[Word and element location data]
-- start --
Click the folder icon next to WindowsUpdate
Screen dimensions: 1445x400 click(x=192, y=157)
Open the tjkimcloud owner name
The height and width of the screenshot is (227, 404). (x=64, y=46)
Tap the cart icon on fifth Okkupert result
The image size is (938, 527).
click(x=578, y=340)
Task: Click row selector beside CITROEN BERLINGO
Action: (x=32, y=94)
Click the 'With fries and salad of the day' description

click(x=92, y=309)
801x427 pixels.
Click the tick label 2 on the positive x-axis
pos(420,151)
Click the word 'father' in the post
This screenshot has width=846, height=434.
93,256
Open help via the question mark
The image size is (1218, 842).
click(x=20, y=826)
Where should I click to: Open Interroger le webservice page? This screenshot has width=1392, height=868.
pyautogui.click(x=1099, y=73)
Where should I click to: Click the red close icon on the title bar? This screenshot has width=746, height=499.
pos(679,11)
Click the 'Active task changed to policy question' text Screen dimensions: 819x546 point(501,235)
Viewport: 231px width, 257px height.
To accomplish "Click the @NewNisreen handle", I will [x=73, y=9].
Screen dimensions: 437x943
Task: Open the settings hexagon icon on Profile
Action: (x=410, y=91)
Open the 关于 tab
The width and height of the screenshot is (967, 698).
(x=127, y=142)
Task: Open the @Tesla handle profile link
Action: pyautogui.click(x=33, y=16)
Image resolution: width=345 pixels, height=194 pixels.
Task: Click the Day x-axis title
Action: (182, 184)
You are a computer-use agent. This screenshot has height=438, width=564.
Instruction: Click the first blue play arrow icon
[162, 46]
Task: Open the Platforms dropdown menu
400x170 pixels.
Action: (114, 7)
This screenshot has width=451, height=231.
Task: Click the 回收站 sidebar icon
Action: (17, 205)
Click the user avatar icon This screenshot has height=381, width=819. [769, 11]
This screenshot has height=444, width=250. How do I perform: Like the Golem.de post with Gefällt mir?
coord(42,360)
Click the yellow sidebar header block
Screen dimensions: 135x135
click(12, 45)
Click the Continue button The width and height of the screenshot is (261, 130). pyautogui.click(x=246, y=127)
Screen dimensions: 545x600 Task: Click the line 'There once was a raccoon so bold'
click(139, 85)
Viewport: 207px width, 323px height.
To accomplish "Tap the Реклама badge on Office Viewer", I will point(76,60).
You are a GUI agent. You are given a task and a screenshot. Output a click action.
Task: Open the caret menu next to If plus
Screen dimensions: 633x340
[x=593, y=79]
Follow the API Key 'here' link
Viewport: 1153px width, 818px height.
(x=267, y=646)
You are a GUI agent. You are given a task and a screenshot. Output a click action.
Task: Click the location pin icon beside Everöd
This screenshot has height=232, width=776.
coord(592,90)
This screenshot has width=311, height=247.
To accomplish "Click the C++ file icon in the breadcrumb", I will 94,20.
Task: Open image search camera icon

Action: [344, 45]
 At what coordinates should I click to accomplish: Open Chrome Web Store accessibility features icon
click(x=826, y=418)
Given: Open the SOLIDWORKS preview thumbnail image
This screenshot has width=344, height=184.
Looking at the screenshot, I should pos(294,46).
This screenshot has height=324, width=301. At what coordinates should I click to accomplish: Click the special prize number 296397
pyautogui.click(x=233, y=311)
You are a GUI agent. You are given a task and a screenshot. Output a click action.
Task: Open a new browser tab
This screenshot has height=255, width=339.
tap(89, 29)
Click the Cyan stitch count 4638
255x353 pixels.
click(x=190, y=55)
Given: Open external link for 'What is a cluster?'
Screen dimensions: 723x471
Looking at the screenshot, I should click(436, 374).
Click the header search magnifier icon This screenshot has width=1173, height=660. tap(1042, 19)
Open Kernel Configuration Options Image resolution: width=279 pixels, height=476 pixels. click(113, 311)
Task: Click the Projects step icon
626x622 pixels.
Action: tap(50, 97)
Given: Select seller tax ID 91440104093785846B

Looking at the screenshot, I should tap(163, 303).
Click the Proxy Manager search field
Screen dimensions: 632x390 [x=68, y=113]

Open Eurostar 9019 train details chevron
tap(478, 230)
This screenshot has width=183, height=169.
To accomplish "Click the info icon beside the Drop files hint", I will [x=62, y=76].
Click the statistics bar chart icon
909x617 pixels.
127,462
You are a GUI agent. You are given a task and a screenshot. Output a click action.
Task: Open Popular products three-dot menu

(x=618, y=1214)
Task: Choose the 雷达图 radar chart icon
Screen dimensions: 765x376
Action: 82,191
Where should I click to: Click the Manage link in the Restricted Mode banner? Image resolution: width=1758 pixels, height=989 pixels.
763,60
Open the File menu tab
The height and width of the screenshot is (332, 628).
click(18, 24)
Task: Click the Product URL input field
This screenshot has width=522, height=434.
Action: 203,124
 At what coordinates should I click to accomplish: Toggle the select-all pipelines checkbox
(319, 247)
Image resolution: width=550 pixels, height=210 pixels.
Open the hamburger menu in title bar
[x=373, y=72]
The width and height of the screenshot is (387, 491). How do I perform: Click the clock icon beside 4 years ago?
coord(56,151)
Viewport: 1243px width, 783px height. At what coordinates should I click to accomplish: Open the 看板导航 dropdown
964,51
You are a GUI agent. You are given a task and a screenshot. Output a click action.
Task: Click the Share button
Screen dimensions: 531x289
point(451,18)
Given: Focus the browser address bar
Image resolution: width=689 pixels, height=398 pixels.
-- end --
• **TASK OBJECTIVE**
Copy the lines above, keeping every character unchanged.

• **FINAL ANSWER**
Click the folder icon next to WindowsUpdate
Screen dimensions: 1445x400 click(x=192, y=157)
Open the tjkimcloud owner name
The height and width of the screenshot is (227, 404). (x=64, y=46)
Tap the cart icon on fifth Okkupert result
The image size is (938, 527).
click(x=578, y=340)
Task: Click row selector beside CITROEN BERLINGO
Action: (x=32, y=94)
Click the 'With fries and salad of the day' description

click(x=92, y=309)
801x427 pixels.
Click the tick label 2 on the positive x-axis
pos(420,151)
Click the word 'father' in the post
This screenshot has width=846, height=434.
93,256
Open help via the question mark
The image size is (1218, 842).
click(x=20, y=826)
Where should I click to: Open Interroger le webservice page? This screenshot has width=1392, height=868.
pyautogui.click(x=1099, y=73)
Where should I click to: Click the red close icon on the title bar? This screenshot has width=746, height=499.
pos(679,11)
Click the 'Active task changed to policy question' text Screen dimensions: 819x546 point(501,235)
Viewport: 231px width, 257px height.
To accomplish "Click the @NewNisreen handle", I will [x=73, y=9].
Screen dimensions: 437x943
Task: Open the settings hexagon icon on Profile
Action: (x=410, y=91)
Open the 关于 tab
The width and height of the screenshot is (967, 698).
(x=127, y=142)
Task: Open the @Tesla handle profile link
Action: pyautogui.click(x=33, y=16)
Image resolution: width=345 pixels, height=194 pixels.
Task: Click the Day x-axis title
Action: (182, 184)
You are a computer-use agent. This screenshot has height=438, width=564.
Instruction: Click the first blue play arrow icon
[162, 46]
Task: Open the Platforms dropdown menu
400x170 pixels.
Action: (114, 7)
This screenshot has width=451, height=231.
Task: Click the 回收站 sidebar icon
Action: (17, 205)
Click the user avatar icon This screenshot has height=381, width=819. [769, 11]
This screenshot has height=444, width=250. How do I perform: Like the Golem.de post with Gefällt mir?
coord(42,360)
Click the yellow sidebar header block
Screen dimensions: 135x135
click(12, 45)
Click the Continue button The width and height of the screenshot is (261, 130). pyautogui.click(x=246, y=127)
Screen dimensions: 545x600 Task: Click the line 'There once was a raccoon so bold'
click(139, 85)
Viewport: 207px width, 323px height.
To accomplish "Tap the Реклама badge on Office Viewer", I will point(76,60).
You are a GUI agent. You are given a task and a screenshot. Output a click action.
Task: Open the caret menu next to If plus
Screen dimensions: 633x340
[x=593, y=79]
Follow the API Key 'here' link
Viewport: 1153px width, 818px height.
(x=267, y=646)
You are a GUI agent. You are given a task and a screenshot. Output a click action.
Task: Click the location pin icon beside Everöd
This screenshot has height=232, width=776.
coord(592,90)
This screenshot has width=311, height=247.
To accomplish "Click the C++ file icon in the breadcrumb", I will 94,20.
Task: Open image search camera icon

Action: [344, 45]
 At what coordinates should I click to accomplish: Open Chrome Web Store accessibility features icon
click(x=826, y=418)
Given: Open the SOLIDWORKS preview thumbnail image
This screenshot has width=344, height=184.
Looking at the screenshot, I should pos(294,46).
This screenshot has height=324, width=301. At what coordinates should I click to accomplish: Click the special prize number 296397
pyautogui.click(x=233, y=311)
You are a GUI agent. You are given a task and a screenshot. Output a click action.
Task: Open a new browser tab
This screenshot has height=255, width=339.
tap(89, 29)
Click the Cyan stitch count 4638
255x353 pixels.
click(x=190, y=55)
Given: Open external link for 'What is a cluster?'
Screen dimensions: 723x471
Looking at the screenshot, I should click(436, 374).
Click the header search magnifier icon This screenshot has width=1173, height=660. tap(1042, 19)
Open Kernel Configuration Options Image resolution: width=279 pixels, height=476 pixels. click(113, 311)
Task: Click the Projects step icon
626x622 pixels.
Action: tap(50, 97)
Given: Select seller tax ID 91440104093785846B

Looking at the screenshot, I should tap(163, 303).
Click the Proxy Manager search field
Screen dimensions: 632x390 [x=68, y=113]

Open Eurostar 9019 train details chevron
tap(478, 230)
This screenshot has width=183, height=169.
To accomplish "Click the info icon beside the Drop files hint", I will [x=62, y=76].
Click the statistics bar chart icon
909x617 pixels.
127,462
You are a GUI agent. You are given a task and a screenshot. Output a click action.
Task: Open Popular products three-dot menu

(x=618, y=1214)
Task: Choose the 雷达图 radar chart icon
Screen dimensions: 765x376
Action: 82,191
Where should I click to: Click the Manage link in the Restricted Mode banner? Image resolution: width=1758 pixels, height=989 pixels.
763,60
Open the File menu tab
The height and width of the screenshot is (332, 628).
click(18, 24)
Task: Click the Product URL input field
This screenshot has width=522, height=434.
Action: 203,124
 At what coordinates should I click to accomplish: Toggle the select-all pipelines checkbox
(319, 247)
Image resolution: width=550 pixels, height=210 pixels.
Open the hamburger menu in title bar
[x=373, y=72]
The width and height of the screenshot is (387, 491). How do I perform: Click the clock icon beside 4 years ago?
coord(56,151)
Viewport: 1243px width, 783px height. At what coordinates should I click to accomplish: Open the 看板导航 dropdown
964,51
You are a GUI agent. You are given a task and a screenshot. Output a click action.
Task: Click the Share button
Screen dimensions: 531x289
point(451,18)
Given: Focus the browser address bar
Image resolution: width=689 pixels, height=398 pixels.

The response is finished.